La seconde vie luxueuse des églises désacralisées

Par Sirine El Ansari

La transformation d’anciens édifices religieux en hôtels cinq étoiles, restaurants gastronomiques et autres établissements de prestige est une tendance de fond dans le monde de l’immobilier, traditionnellement attribuée aux couvents, monastères et abbayes. Désormais, les investisseurs privés accordent une plus grande attention aux églises et chapelles ayant perdu leur statut religieux, devenues des gouffres financiers pour plusieurs diocèses et communes en France. Pour éviter la casse, une deuxième vie, placée sous le signe du luxe, est envisagée pour ces trésors du patrimoine architectural.

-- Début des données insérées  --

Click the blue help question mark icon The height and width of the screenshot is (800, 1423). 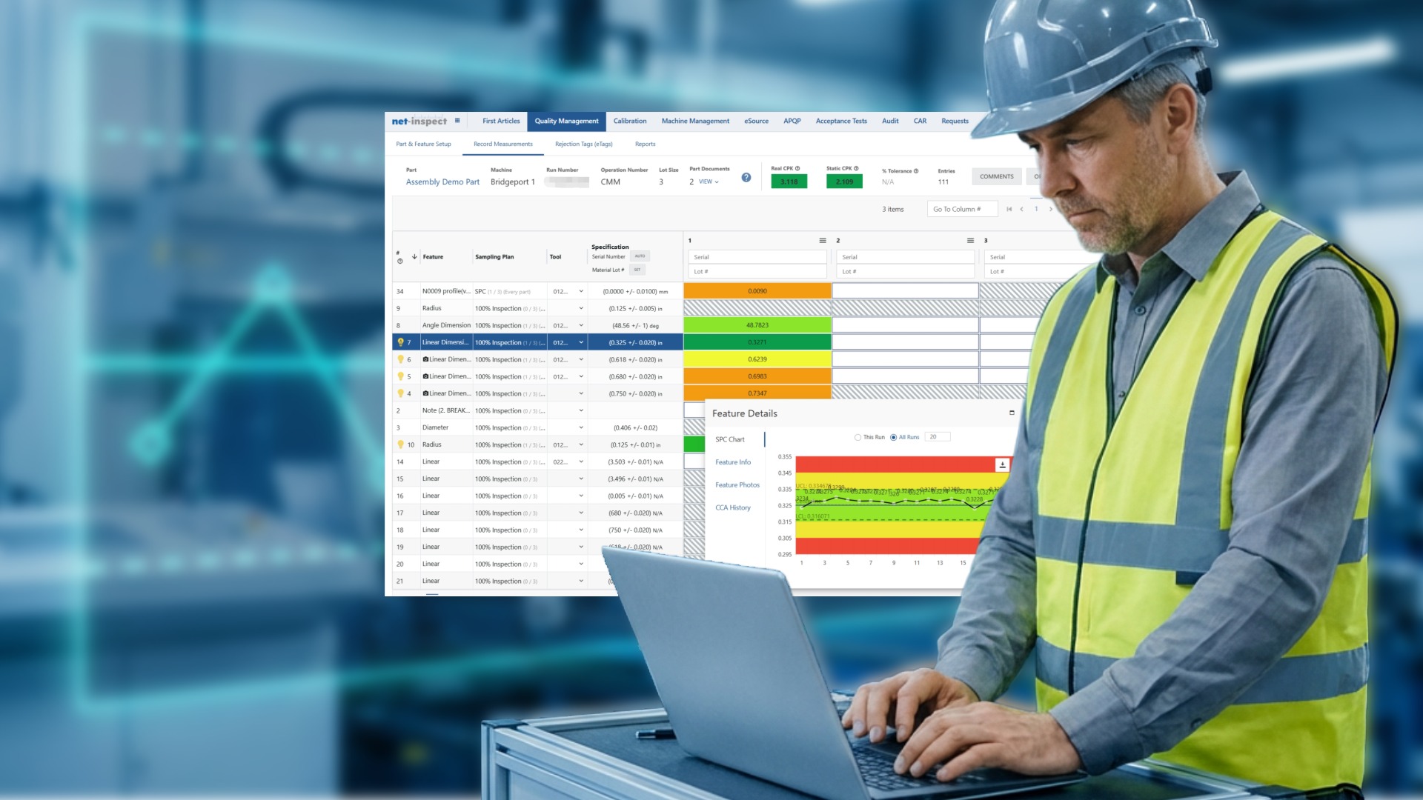(x=746, y=178)
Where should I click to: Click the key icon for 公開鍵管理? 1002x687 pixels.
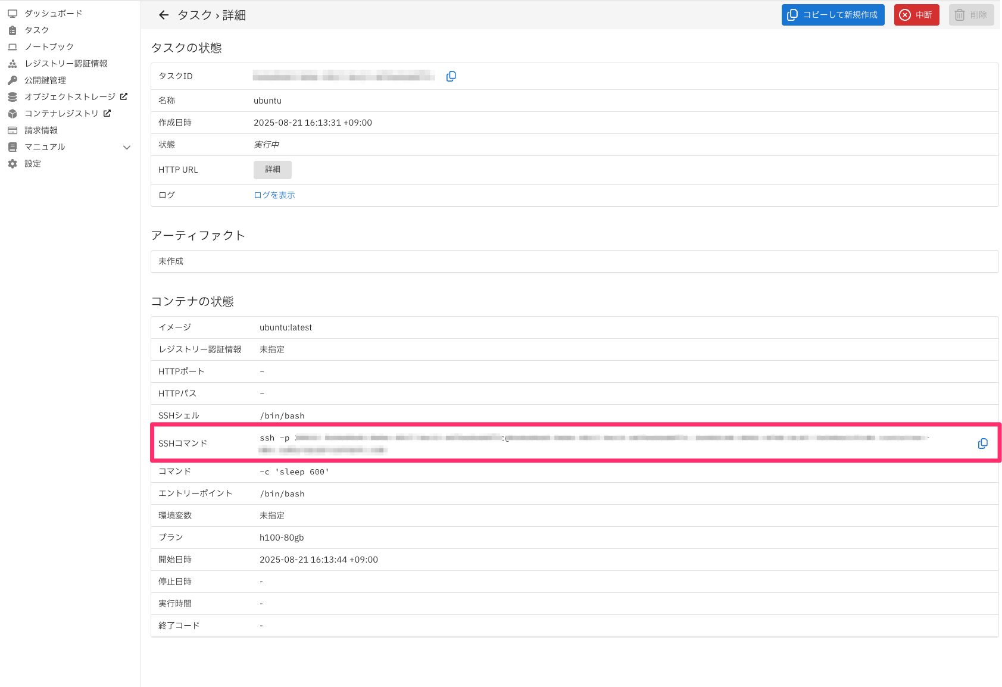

La vente d’édifices religieux en France peut sembler être une pratique récente, mais elle remonte en réalité au XIXe siècle, à une époque où l’urbanisation entraîne l’abandon des églises rurales,  peu à peu cédées à des particuliers pour faire face au manque de donations des fidèles. La sécularisation de l’État, qui a accompagné le déclin de l’influence religieuse dans la société française, a également joué un rôle majeur dans ce mouvement. Bien que cette pratique reste marginale en France, elle ne cesse de séduire les investisseurs privés et pourrait bien devenir une source d’inspiration pour de nouveaux projets de rénovation et de restauration d’édifices religieux. Le président de l’Observatoire du patrimoine religieux Édouard de Lamaze le constate au quotidien : “Nous recensons chaque année une trentaine d’édifices à vendre, dont dix qui sont des églises. C’est une constante qui se justifie par la lourde charge que représentent ces églises pour les communes en France, qui, du fait de la loi de 1907, sont les propriétaires majoritaires de ces églises.”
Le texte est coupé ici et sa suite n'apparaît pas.